▶ _Exercise directions_
Nothing may be dropped or added when the entries below are copied.

▶ _Extracted entries_
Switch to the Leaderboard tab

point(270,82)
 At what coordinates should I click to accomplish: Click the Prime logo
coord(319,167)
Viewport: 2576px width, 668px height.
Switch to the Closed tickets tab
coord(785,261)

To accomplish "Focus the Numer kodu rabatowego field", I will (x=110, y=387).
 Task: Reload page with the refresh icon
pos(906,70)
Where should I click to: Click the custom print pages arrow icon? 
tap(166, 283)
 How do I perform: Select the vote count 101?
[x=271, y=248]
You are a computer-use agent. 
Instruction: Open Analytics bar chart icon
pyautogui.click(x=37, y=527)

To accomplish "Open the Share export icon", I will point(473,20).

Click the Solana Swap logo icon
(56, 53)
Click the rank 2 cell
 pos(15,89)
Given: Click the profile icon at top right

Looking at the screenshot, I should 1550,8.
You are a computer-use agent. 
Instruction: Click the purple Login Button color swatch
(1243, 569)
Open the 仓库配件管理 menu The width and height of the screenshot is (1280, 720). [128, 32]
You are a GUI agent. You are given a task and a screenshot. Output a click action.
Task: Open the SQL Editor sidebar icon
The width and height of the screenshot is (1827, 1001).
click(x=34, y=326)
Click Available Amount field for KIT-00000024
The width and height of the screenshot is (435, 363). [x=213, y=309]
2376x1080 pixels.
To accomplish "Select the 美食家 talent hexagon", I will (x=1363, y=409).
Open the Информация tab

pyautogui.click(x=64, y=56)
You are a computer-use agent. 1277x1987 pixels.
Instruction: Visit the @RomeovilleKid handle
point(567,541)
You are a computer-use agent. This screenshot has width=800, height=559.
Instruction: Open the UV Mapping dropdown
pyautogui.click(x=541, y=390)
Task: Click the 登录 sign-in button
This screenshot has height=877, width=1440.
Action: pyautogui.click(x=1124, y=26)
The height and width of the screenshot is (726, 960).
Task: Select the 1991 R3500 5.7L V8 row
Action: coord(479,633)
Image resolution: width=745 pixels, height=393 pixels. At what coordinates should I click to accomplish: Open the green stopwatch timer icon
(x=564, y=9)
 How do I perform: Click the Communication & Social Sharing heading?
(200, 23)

▶ _Solved exercise_
Switch to the Leaderboard tab

point(270,82)
 At what coordinates should I click to accomplish: Click the Prime logo
coord(319,167)
Viewport: 2576px width, 668px height.
Switch to the Closed tickets tab
coord(785,261)

To accomplish "Focus the Numer kodu rabatowego field", I will (x=110, y=387).
 Task: Reload page with the refresh icon
pos(906,70)
Where should I click to: Click the custom print pages arrow icon? 
tap(166, 283)
 How do I perform: Select the vote count 101?
[x=271, y=248]
You are a computer-use agent. 
Instruction: Open Analytics bar chart icon
pyautogui.click(x=37, y=527)

To accomplish "Open the Share export icon", I will point(473,20).

Click the Solana Swap logo icon
(56, 53)
Click the rank 2 cell
 pos(15,89)
Given: Click the profile icon at top right

Looking at the screenshot, I should 1550,8.
You are a computer-use agent. 
Instruction: Click the purple Login Button color swatch
(1243, 569)
Open the 仓库配件管理 menu The width and height of the screenshot is (1280, 720). [128, 32]
You are a GUI agent. You are given a task and a screenshot. Output a click action.
Task: Open the SQL Editor sidebar icon
The width and height of the screenshot is (1827, 1001).
click(x=34, y=326)
Click Available Amount field for KIT-00000024
The width and height of the screenshot is (435, 363). [x=213, y=309]
2376x1080 pixels.
To accomplish "Select the 美食家 talent hexagon", I will (x=1363, y=409).
Open the Информация tab

pyautogui.click(x=64, y=56)
You are a computer-use agent. 1277x1987 pixels.
Instruction: Visit the @RomeovilleKid handle
point(567,541)
You are a computer-use agent. This screenshot has width=800, height=559.
Instruction: Open the UV Mapping dropdown
pyautogui.click(x=541, y=390)
Task: Click the 登录 sign-in button
This screenshot has height=877, width=1440.
Action: pyautogui.click(x=1124, y=26)
The height and width of the screenshot is (726, 960).
Task: Select the 1991 R3500 5.7L V8 row
Action: coord(479,633)
Image resolution: width=745 pixels, height=393 pixels. At what coordinates should I click to accomplish: Open the green stopwatch timer icon
(x=564, y=9)
 How do I perform: Click the Communication & Social Sharing heading?
(200, 23)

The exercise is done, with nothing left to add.